** begin DOCUMENT **

Sunday, 24 January 2021

Ancient project continues and creating chance cards

Much of this weekend's free time has been spent painting a few more Roman units for my Ancients project. The very simple block painting of these HaT figures continues to be very enjoyable exercise and units can be created at a reasonable rate.

Four more Roman units painted

On the wargaming side I made up some chance cards for the WW2 Western Desert campaign. I had been using them and adjusting them over the last few games and they are covered with lots of hand written notes. It was high time to recreate them as the notes and crossing outs were getting very messy and confusing.

The cards are created in Google Slides and printed off before being stuck on cereal/cracker boxes. I use a glue stick and stick the the outside part of the cardboard. Then cut out.

I am using 12 cards during a game. Air support, mid-day haze, and sandstorm cards are added (depending upon the scenario) replacing one of the "no event" cards.

By using a glue stick avoids the issues of the printed paper bubbling when stuck on the cardboard.

The finished cards. The pictures on the cards help differentiate the cards for each player. One set has a Matilda tank and the other a Panzer III.

I am planning to play the next game in the WW2 Western Desert campaign using these cards.

Western Desert game



Monday, 18 January 2021

Ancients project begins again and three influential wargame books

After a brief break over Christmas from my ancients project. Painting of Romans began again last week. The first 3 of some 20 planned Roman units are completed and based.

Work begins on the Roman units. All figures are HaT.

Back in December 2020 Nundanket on the Horse and Musket Gaming blog posted about three books which had a major impact on his wargaming. See link below...

https://horseandmusketgaming.blogspot.com/2020/12/influential-books.html

This got me wondering which three books would I chose, and what was the reason for them being influential to my wargaming.

The first book on my list is "Introduction to Battle Gaming" by Terry Wise.

The first wargaming book I ever owned and I still have the book.

In a sense the first wargaming book you read is in most cases going to be influential. I my case it was this book, and I still have the book in my library. It was a present from my Mother when I was 11 or 12 years old. What made it so captivating, other than the idea of moving toy soldiers around with a defined set of rules, was all the photographs of the games and figure conversions were using Airfix figures. I already had a number of Airfix figures and model kits, and they were affordable with my pocket money and readily available at the local toyshop and model shop.

The second book selected is "One-Hour Wargames" by Neil Thomas

Get me back into wargaming

I purchased this book in 2015 and got me back into wargaming with its pared back rule approach, gaming with a small number of units, and 30 scenarios. Prior to this book I had given wargaming a miss for some 25 years with the exception of an occasional Warhammer 40K game with my son. The complexity of wargaming rules of the 1980's had turned me off the gaming side of the hobby and I had retreated to the occasional modelling and painting project. Moving countries and having a young family also meant my focus was elsewhere.

After reading this book and enjoying the approach to wargaming rules. I finally, after some 35 years, finished painting my old Peter Laing WW1 and AWI armies and got them onto the tabletop. Since then I have slowly increased the periods I wargame.

My third book is "War Game Campaigns" by Donald Featherstone.

The source of many campaign ideas.

** end DOCUMENT **

• CHALLENGE 1
How many lines in the rows contain the string "dimensions"? Case counts, and give only the number.
The rows have no connection to the blog post.

** begin RECORDS FOR THIS TASK **

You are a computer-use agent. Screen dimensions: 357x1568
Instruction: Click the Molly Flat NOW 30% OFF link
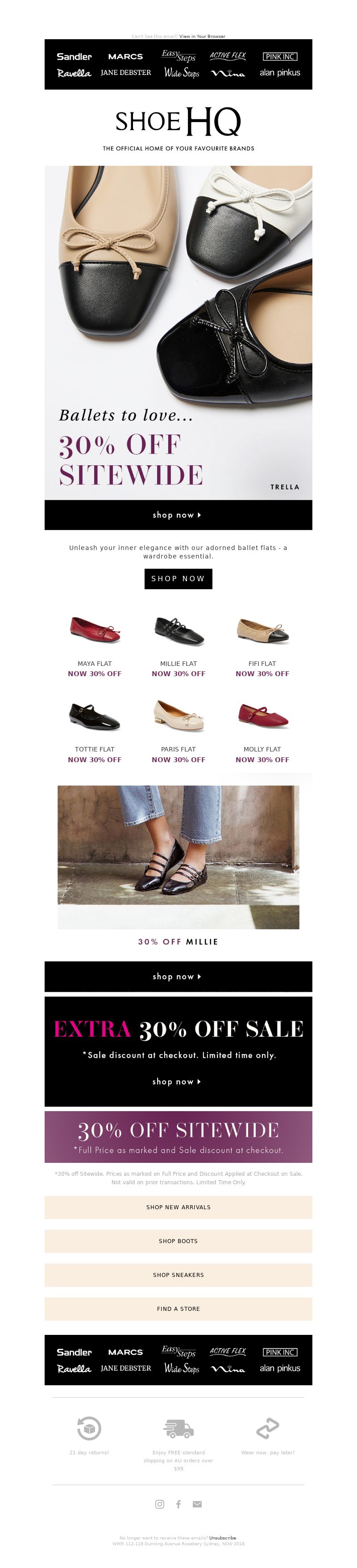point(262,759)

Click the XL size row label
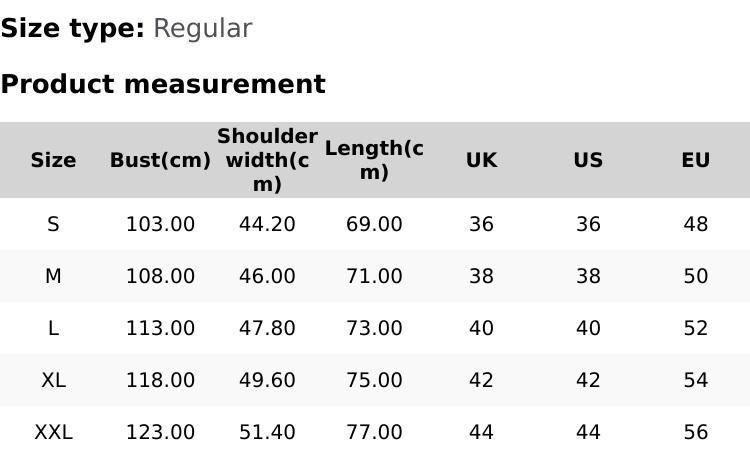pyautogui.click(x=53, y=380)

** end RECORDS FOR THIS TASK **
** begin RECORDS FOR THIS TASK **

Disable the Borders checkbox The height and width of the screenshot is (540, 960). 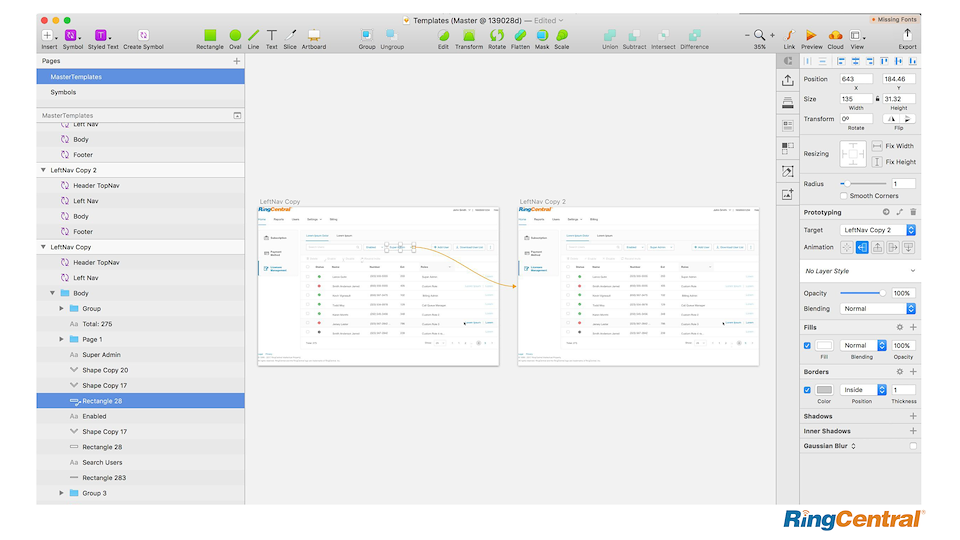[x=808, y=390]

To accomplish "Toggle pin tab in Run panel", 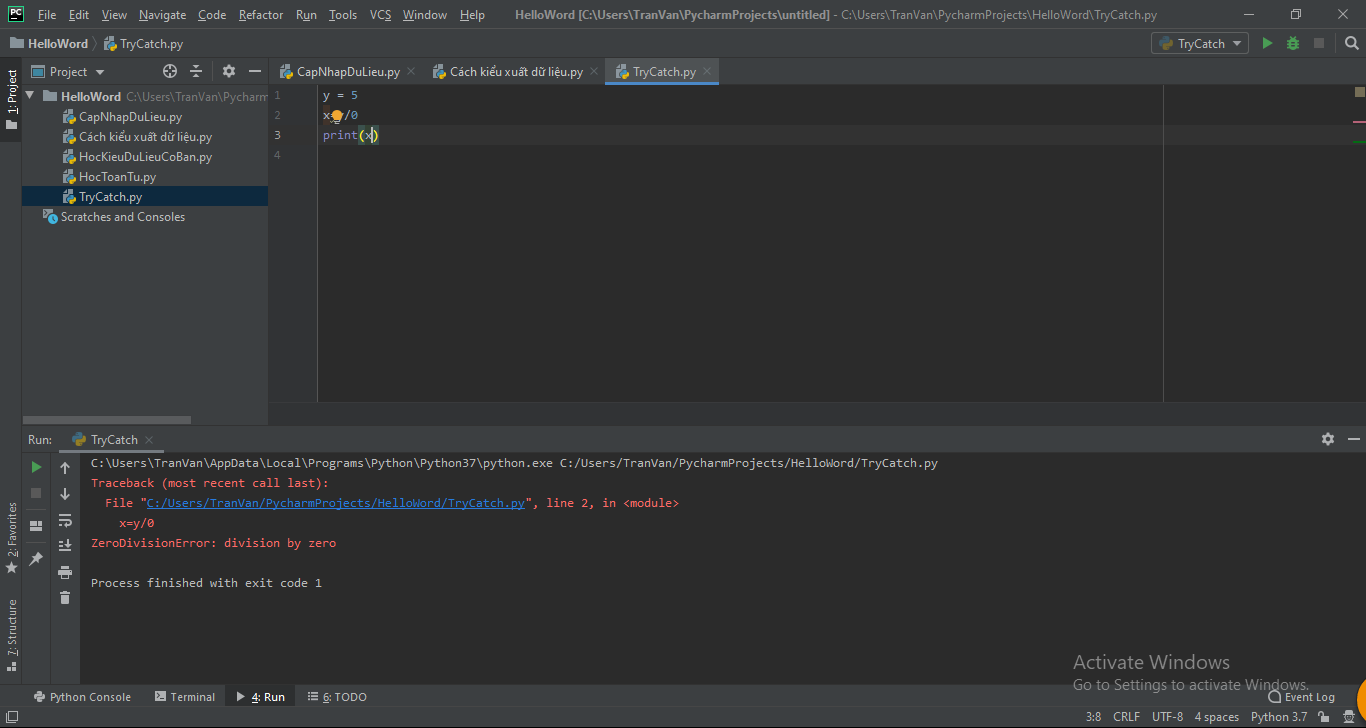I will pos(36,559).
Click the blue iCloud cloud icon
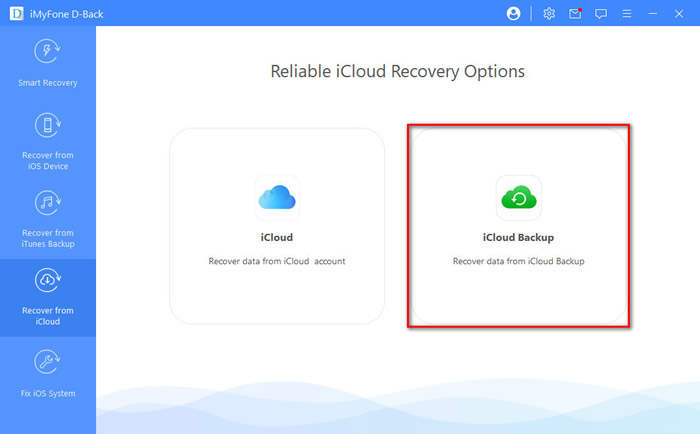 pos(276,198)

** end RECORDS FOR THIS TASK **
** begin RECORDS FOR THIS TASK **

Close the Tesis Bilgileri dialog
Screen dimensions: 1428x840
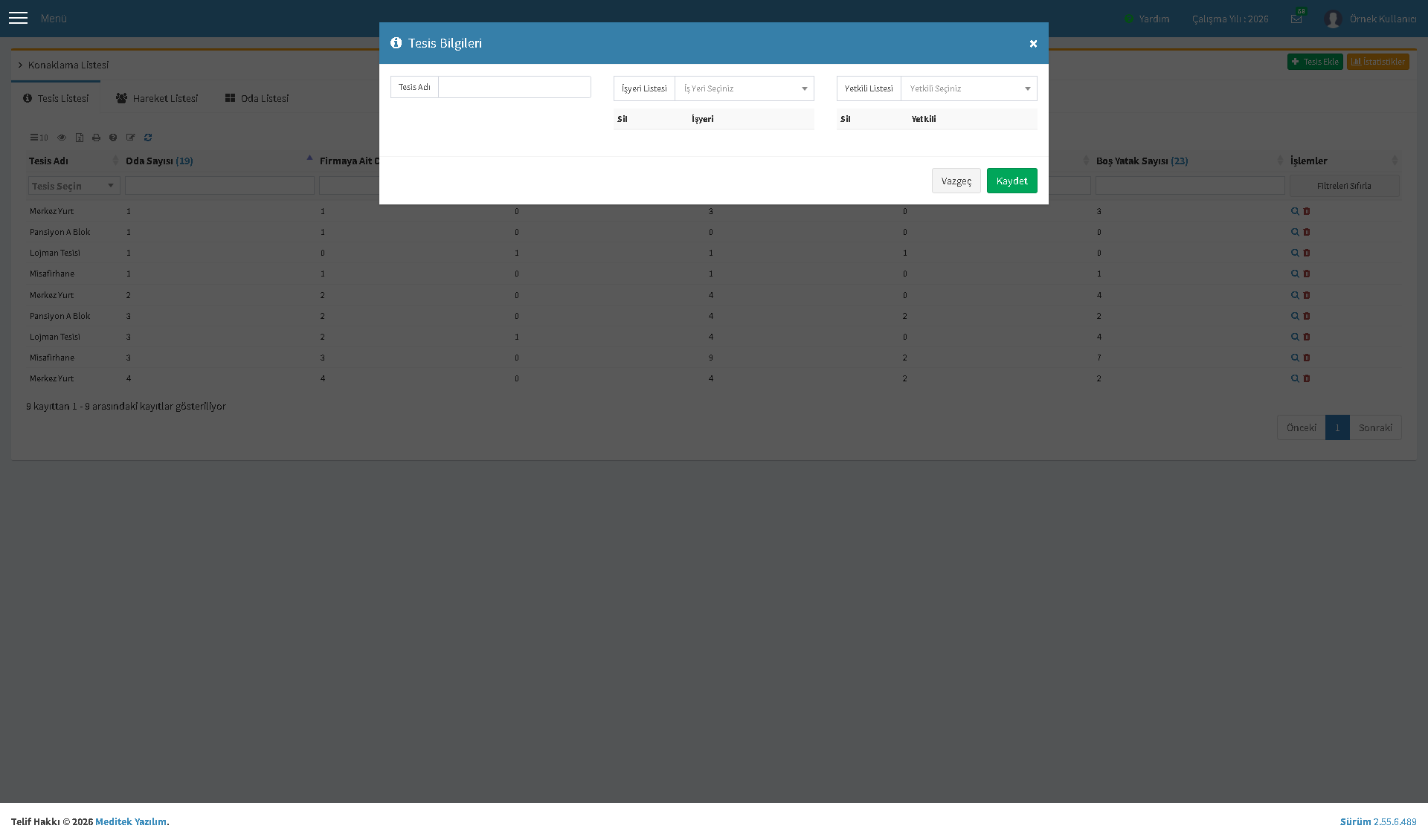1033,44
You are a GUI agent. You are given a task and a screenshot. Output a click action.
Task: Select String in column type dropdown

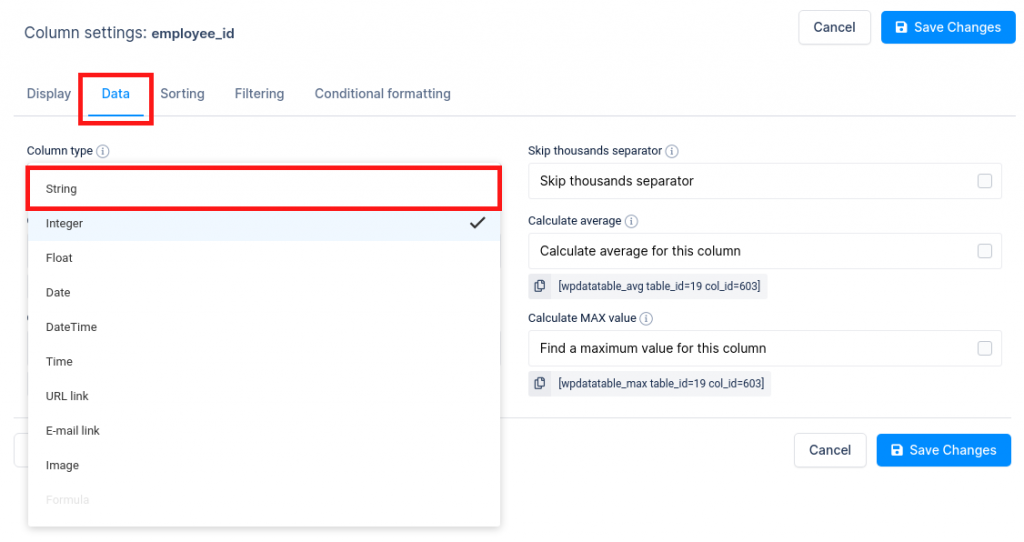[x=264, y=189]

** end RECORDS FOR THIS TASK **

• CHALLENGE 2
Echo the wargaming blog post word for word, starting at "On the wargaming" and ending at "on the cardboard.".

• FINISHED ANSWER 1
2

• FINISHED ANSWER 2
On the wargaming side I made up some chance cards for the WW2 Western Desert campaign. I had been using them and adjusting them over the last few games and they are covered with lots of hand written notes. It was high time to recreate them as the notes and crossing outs were getting very messy and confusing.

The cards are created in Google Slides and printed off before being stuck on cereal/cracker boxes. I use a glue stick and stick the the outside part of the cardboard. Then cut out.

I am using 12 cards during a game. Air support, mid-day haze, and sandstorm cards are added (depending upon the scenario) replacing one of the "no event" cards.

By using a glue stick avoids the issues of the printed paper bubbling when stuck on the cardboard.